— BEGIN SELECTED EXTRACT —

I request help from the community to create a R/Python script to do this.

I used the following R code

list_of_files <- dir("folder1")

# folder1 has 50 spreadsheets and is in the working directory

for(f in list_of_files){
          df1<-openxlsx::read.xlsx("f", sheet = "data", colNames=TRUE)
          df1[sample(.N,1), math_marks := ExcelFunctionsR::RANDBETWEEN(60, 95, number = 1)]
          openxlsx::write.xlsx(df1, file = "f", sheetName="data",colNames = TRUE)
 }

The list_of_files objects shows "file1.xlsx" "file2.xlsx" and so on. I see the value of f as "file1.xlsx" in Environment

The Error is in read.xlsx.default("f", sheet = "data", colNames = TRUE) : File does not exist.

or when I edit the "f" to f:

Error in read.xlsx.default(f, sheet = "data", colNames = TRUE) : File does not exist.


Solution

  • Here is a way to run your loop that should work (it worked on my sample files - replace "your_file_path" with your file path). Using openxlsx::write.xlsx() writes a whole new workbook, so if you just want to modify a single sheet, you will want to open the workbook (wb) using openxlsx::loadWorkbook() then use openxlsx::writeData() to overwrite the specific sheet:

    list_of_files <- list.files(path = "your_file_path", pattern = '*.xlsx', full.names = TRUE)
    
    for(f in list_of_files){
      wb <- openxlsx::loadWorkbook(f)
      df1 <- openxlsx::read.xlsx(f, sheet = "data", colNames=TRUE)
      idx <- sample(1:nrow(df1), 10)
      df1[idx, "math_marks"] <- round(runif(length(idx), 65, 95))
      openxlsx::writeData(wb, sheet = "data", df1, colNames = TRUE)
    }

— END SELECTED EXTRACT —

SET PROBLEM 1:
Reproduce, word for word, the part of the R spreadsheet thread that begins with the words containing "Error in read.xlsx.default(f, sheet" and ends with "round(runif(length(idx), 65, 95))".
SET PROBLEM 2:
In the R spreadsheet thread, what does the solution say that openxlsx::write.xlsx() does?

— BEGIN RECORDED DATA —

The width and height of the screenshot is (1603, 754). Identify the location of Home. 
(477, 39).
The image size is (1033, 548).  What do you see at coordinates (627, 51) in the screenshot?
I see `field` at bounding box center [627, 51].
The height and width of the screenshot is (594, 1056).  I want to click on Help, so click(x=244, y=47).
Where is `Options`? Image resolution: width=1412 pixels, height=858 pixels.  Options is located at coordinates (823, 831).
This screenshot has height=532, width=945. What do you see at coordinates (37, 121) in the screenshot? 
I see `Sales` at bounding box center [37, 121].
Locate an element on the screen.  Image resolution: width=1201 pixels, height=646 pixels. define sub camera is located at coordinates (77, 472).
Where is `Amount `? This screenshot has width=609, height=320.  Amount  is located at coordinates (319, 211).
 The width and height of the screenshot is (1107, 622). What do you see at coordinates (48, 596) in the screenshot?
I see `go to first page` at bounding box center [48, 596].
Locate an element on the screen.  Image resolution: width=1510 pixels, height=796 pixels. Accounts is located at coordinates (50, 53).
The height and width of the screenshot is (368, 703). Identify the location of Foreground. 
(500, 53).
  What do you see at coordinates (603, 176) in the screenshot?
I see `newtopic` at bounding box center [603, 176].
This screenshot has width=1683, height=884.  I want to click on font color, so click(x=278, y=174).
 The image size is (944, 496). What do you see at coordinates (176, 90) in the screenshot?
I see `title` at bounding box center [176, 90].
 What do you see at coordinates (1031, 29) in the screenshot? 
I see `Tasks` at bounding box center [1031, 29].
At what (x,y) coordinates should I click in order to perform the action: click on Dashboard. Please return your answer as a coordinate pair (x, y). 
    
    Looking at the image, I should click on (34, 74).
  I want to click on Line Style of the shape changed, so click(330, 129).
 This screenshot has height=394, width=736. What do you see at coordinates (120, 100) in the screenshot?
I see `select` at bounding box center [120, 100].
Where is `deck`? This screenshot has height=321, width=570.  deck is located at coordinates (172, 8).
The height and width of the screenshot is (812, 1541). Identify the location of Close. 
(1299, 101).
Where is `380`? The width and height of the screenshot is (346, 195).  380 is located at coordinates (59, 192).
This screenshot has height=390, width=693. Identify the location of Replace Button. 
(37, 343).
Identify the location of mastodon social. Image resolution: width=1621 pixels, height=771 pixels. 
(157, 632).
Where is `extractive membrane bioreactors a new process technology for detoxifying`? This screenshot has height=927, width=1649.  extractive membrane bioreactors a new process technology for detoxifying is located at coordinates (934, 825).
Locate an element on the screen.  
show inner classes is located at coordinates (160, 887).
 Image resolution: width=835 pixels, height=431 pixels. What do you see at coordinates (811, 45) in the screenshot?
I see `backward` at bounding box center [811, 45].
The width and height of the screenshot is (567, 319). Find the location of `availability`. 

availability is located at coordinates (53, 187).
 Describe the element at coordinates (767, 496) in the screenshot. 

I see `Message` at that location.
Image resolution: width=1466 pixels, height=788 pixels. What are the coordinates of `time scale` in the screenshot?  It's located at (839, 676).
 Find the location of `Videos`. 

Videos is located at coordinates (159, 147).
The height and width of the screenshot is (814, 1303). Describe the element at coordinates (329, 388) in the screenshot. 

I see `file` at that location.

— END RECORDED DATA —

PROBLEM SOLUTION 1:
Error in read.xlsx.default(f, sheet = "data", colNames = TRUE) : File does not exist.


Solution

  • Here is a way to run your loop that should work (it worked on my sample files - replace "your_file_path" with your file path). Using openxlsx::write.xlsx() writes a whole new workbook, so if you just want to modify a single sheet, you will want to open the workbook (wb) using openxlsx::loadWorkbook() then use openxlsx::writeData() to overwrite the specific sheet:

    list_of_files <- list.files(path = "your_file_path", pattern = '*.xlsx', full.names = TRUE)
    
    for(f in list_of_files){
      wb <- openxlsx::loadWorkbook(f)
      df1 <- openxlsx::read.xlsx(f, sheet = "data", colNames=TRUE)
      idx <- sample(1:nrow(df1), 10)
      df1[idx, "math_marks"] <- round(runif(length(idx), 65, 95))

PROBLEM SOLUTION 2:
It writes a whole new workbook.